Attualità - 15 settembre 2026, 19:07

Protezione civile, il Savonese fa squadra: "Sfide sempre diverse, li affrontiamo con formazione e mezzi più efficaci" (FOTO e VIDEO)

Secondo raduno provinciale a Finale Ligure, con 43 gruppi riuniti tra esercitazioni, formazione e premiazioni. "Una giornata per ringraziare i volontari e avvicinare la cittadinanza"

Le emergenze cambiano, e con loro deve cambiare anche la Protezione civile. Eventi meteorologici sempre più intensi, scenari operativi differenti e la necessità di intervenire con maggiore rapidità stanno infatti spingendo anche il volontariato savonese verso una crescente specializzazione, fatta di formazione, coordinamento e mezzi sempre più avanzati.

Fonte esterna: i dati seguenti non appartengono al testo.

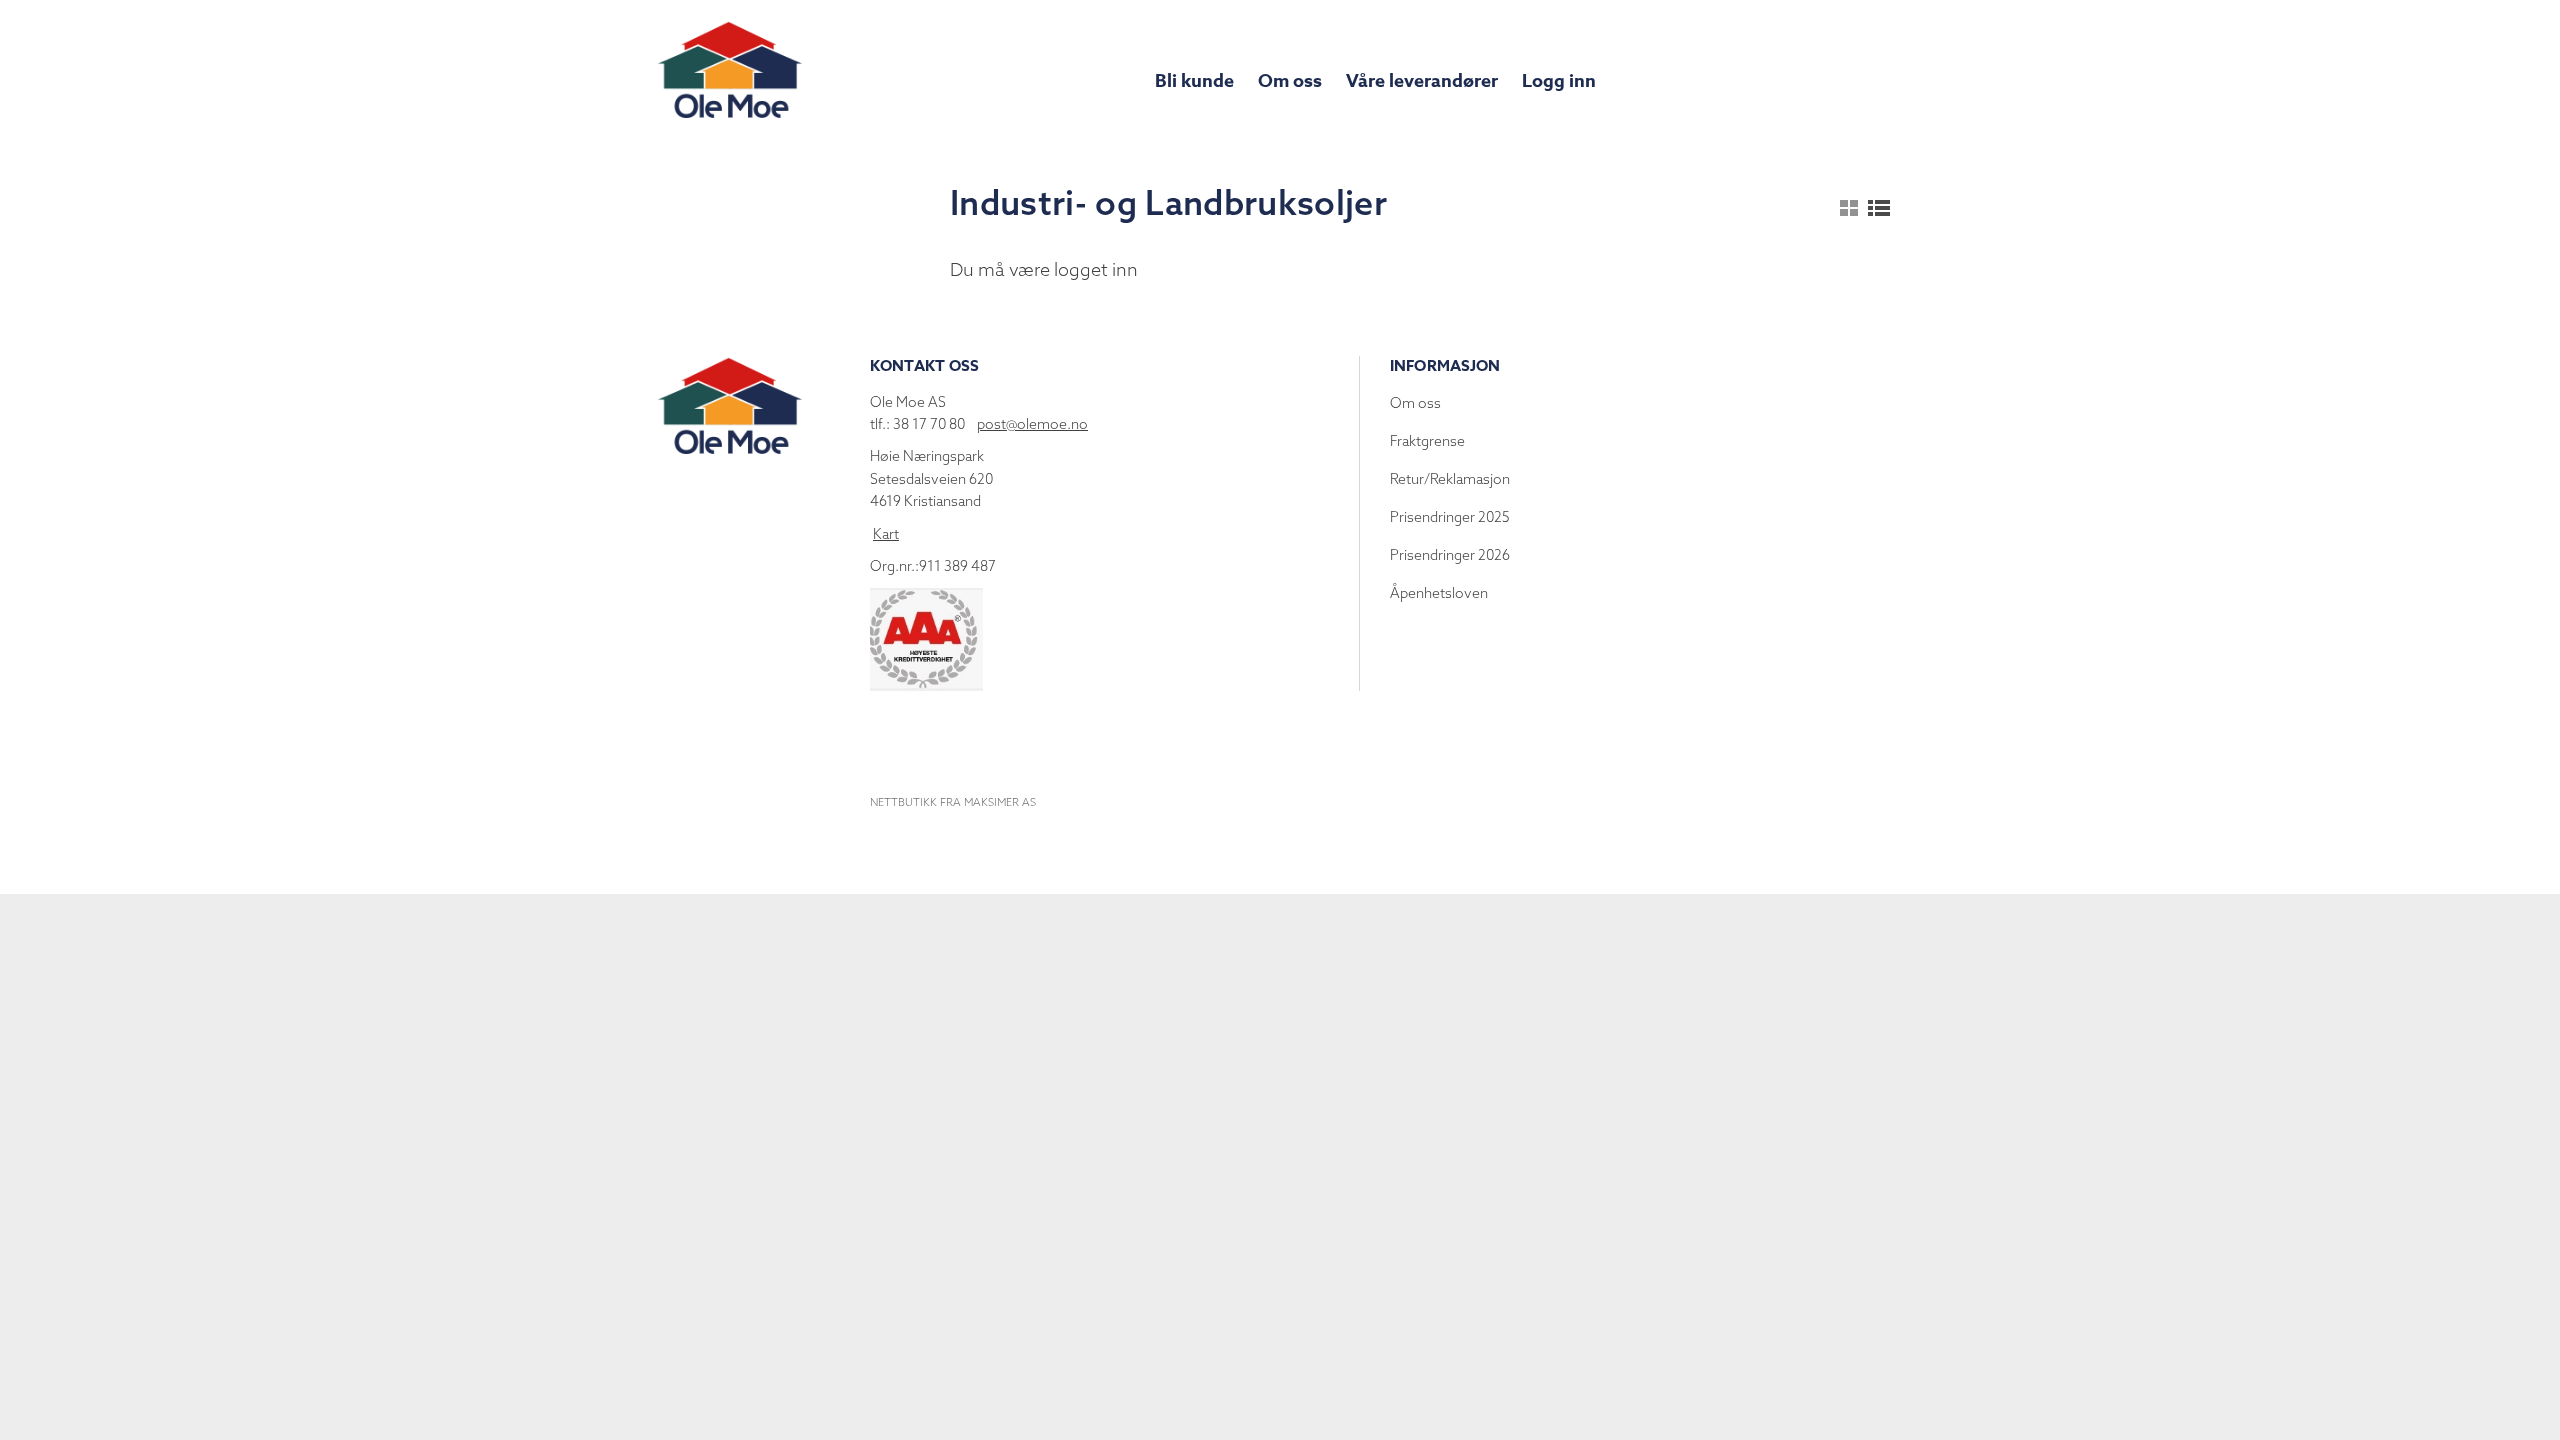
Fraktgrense (1427, 441)
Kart (886, 534)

E' il quadro emerso dal secondo raduno provinciale della Protezione civile, che domenica scorsa (13 settembre, ndr) a Finale Ligure ha riunito 43 gruppi provenienti da tutto il territorio savonese, sparsi tra lo scenario principale di piazza Vittorio Emanuele II e il lungomare Migliorini.

Una giornata che è stata soprattutto l'occasione per mostrare come il sistema provinciale stia evolvendo e come la collaborazione tra le diverse realtà sia diventata essenziale per affrontare emergenze che non sono mai uguali a se stesse.

"Stanno cambiando le sfide, ogni giorno ci poniamo davanti a sfide diverse - spiega Marco Vignone, responsabile delle attrezzature e dei mezzi del polo di Villanova d'Albenga -. Stanno cambiando le attrezzature, ci stiamo evolvendo anche noi con le attrezzature". E proprio l'innovazione tecnologica, aggiunge, sta diventando un alleato fondamentale: "L'evoluzione di queste attrezzature e dei mezzi, anche pesanti, ci permette di intervenire rapidamente su qualsiasi tipo di intervento. Purtroppo non sappiamo mai dove andiamo a intervenire, ma con queste attrezzature il nostro intervento è sempre più rapido ed efficace".

Il raduno di Finale ha così messo insieme esercitazioni, dimostrazioni, formazione e momenti di confronto, ma anche l'esigenza di rafforzare il rapporto tra volontariato e cittadini. "Il coordinamento serve proprio a coordinare tutte le organizzazioni della provincia - sottolinea la vice referente provinciale Veronica Basso -. Oggi abbiamo voluto dedicare questa giornata a tutti i volontari della provincia di Savona per ringraziarli per il loro supporto quotidiano alle autorità e ai Comuni, per la salvaguardia del territorio e della cittadinanza".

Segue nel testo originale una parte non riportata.